» Direction: Render every line of the listing below as a numbered list, omitting blank lines.
━━ Exercise input ━━
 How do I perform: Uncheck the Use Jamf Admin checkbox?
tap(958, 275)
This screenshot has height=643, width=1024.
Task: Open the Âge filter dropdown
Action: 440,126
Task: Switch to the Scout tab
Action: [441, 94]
━━━
» Solution for this problem:
1.  How do I perform: Uncheck the Use Jamf Admin checkbox?
2. tap(958, 275)
3. This screenshot has height=643, width=1024.
4. Task: Open the Âge filter dropdown
5. Action: 440,126
6. Task: Switch to the Scout tab
7. Action: [441, 94]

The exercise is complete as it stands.